Beyond Curve Fitting: Neuro-Symbolic Agents for Context-Aware Epidemic Forecasting
Joongwon Chae, Runming Wang, Chen Xiong, Gong Yunhan, Lian Zhang, Ji Jiansong, Dongmei Yu, Peiwu Qin
TL;DR
This work introduces a hierarchical two-agent framework for HFMD forecasting that couples an LLM-based event interpreter with a probabilistic forecast generator. Agent 1 translates external context (weather, school calendars, surveillance reports) into a Transmission Impact signal with a confidence and narrative rationale, while Agent 2 grounds this signal in historical counts to produce calibrated probabilistic forecasts. Across HFMD datasets from Lishui and Hong Kong, the system achieves competitive point forecasts and robust 90% prediction interval coverage, with notable interpretability through natural-language explanations. The approach demonstrates the value of inference-time contextual reasoning for epidemic forecasting and offers practical benefits for public health decision-making, including improved communication and resource planning.
Abstract
Effective surveillance of hand, foot and mouth disease (HFMD) requires forecasts accounting for epidemiological patterns and contextual drivers like school calendars and weather. While classical models and recent foundation models (e.g., Chronos, TimesFM) incorporate covariates, they often lack the semantic reasoning to interpret the causal interplay between conflicting drivers. In this work, we propose a two-agent framework decoupling contextual interpretation from probabilistic forecasting.

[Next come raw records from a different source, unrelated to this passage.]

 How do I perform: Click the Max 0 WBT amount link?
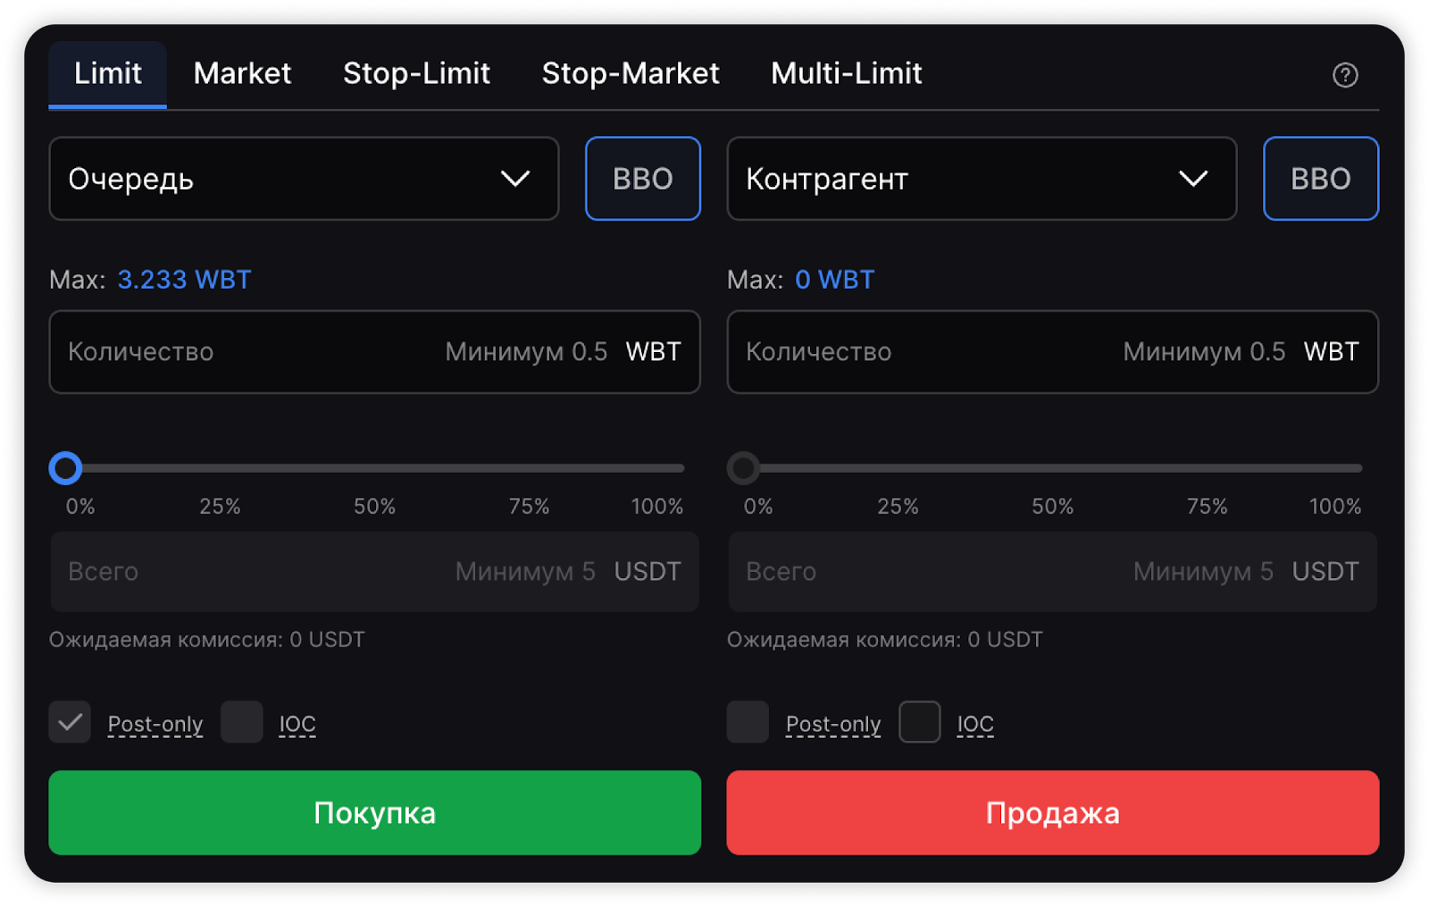[x=834, y=280]
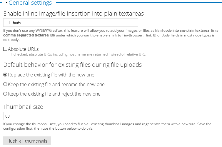The width and height of the screenshot is (222, 147).
Task: Click the General settings legend title
Action: [x=30, y=3]
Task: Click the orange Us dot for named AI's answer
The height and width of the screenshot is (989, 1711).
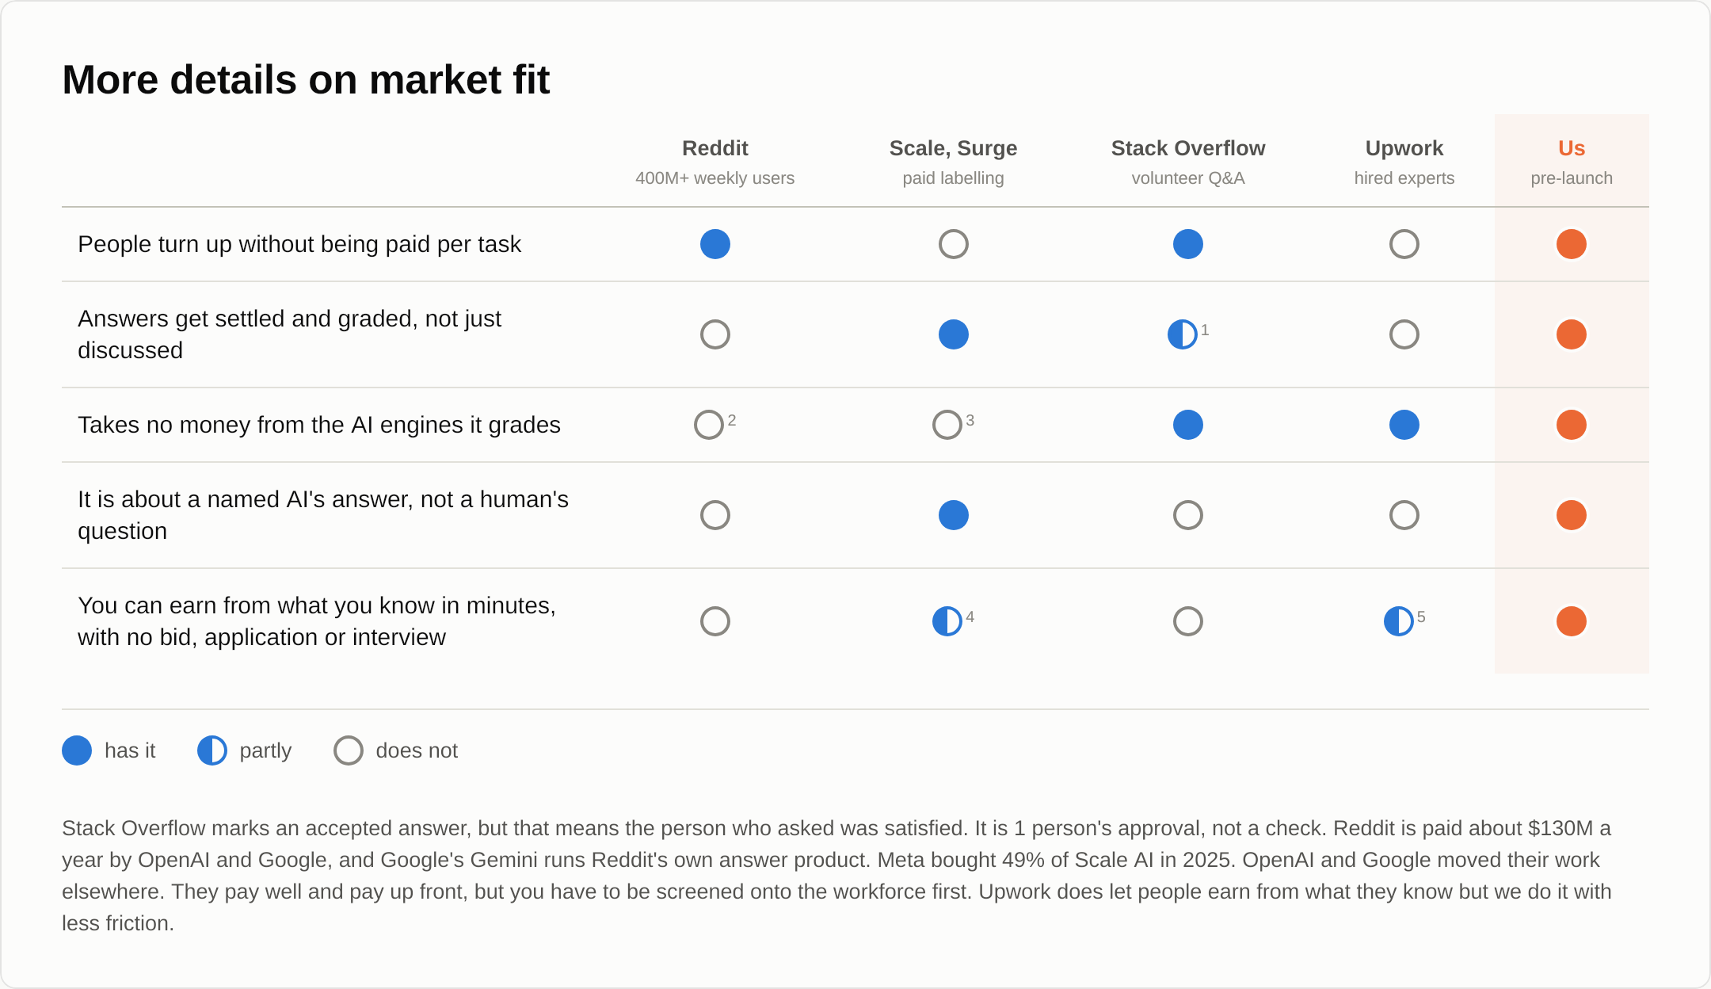Action: (1571, 515)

An LLM "event interpreter" processes heterogeneous signals-including school schedules, meteorological summaries, and reports-into a scalar transmission-impact signal. A neuro-symbolic core then combines this with historical case counts to produce calibrated probabilistic forecasts. We evaluate the framework on real-world HFMD datasets from Hong Kong (2023-2024) and Lishui, China (2024). Compared to traditional and foundation-model baselines, our approach achieves competitive point forecasting accuracy while providing robust 90% prediction intervals (coverage 0.85-1.00) and human-interpretable rationales. Our results suggest that structurally integrating domain knowledge through LLMs can match state-of-the-art performance while yielding context-aware forecasts that align with public health workflows. Code is available at https://github.com/jw-chae/forecast_MED .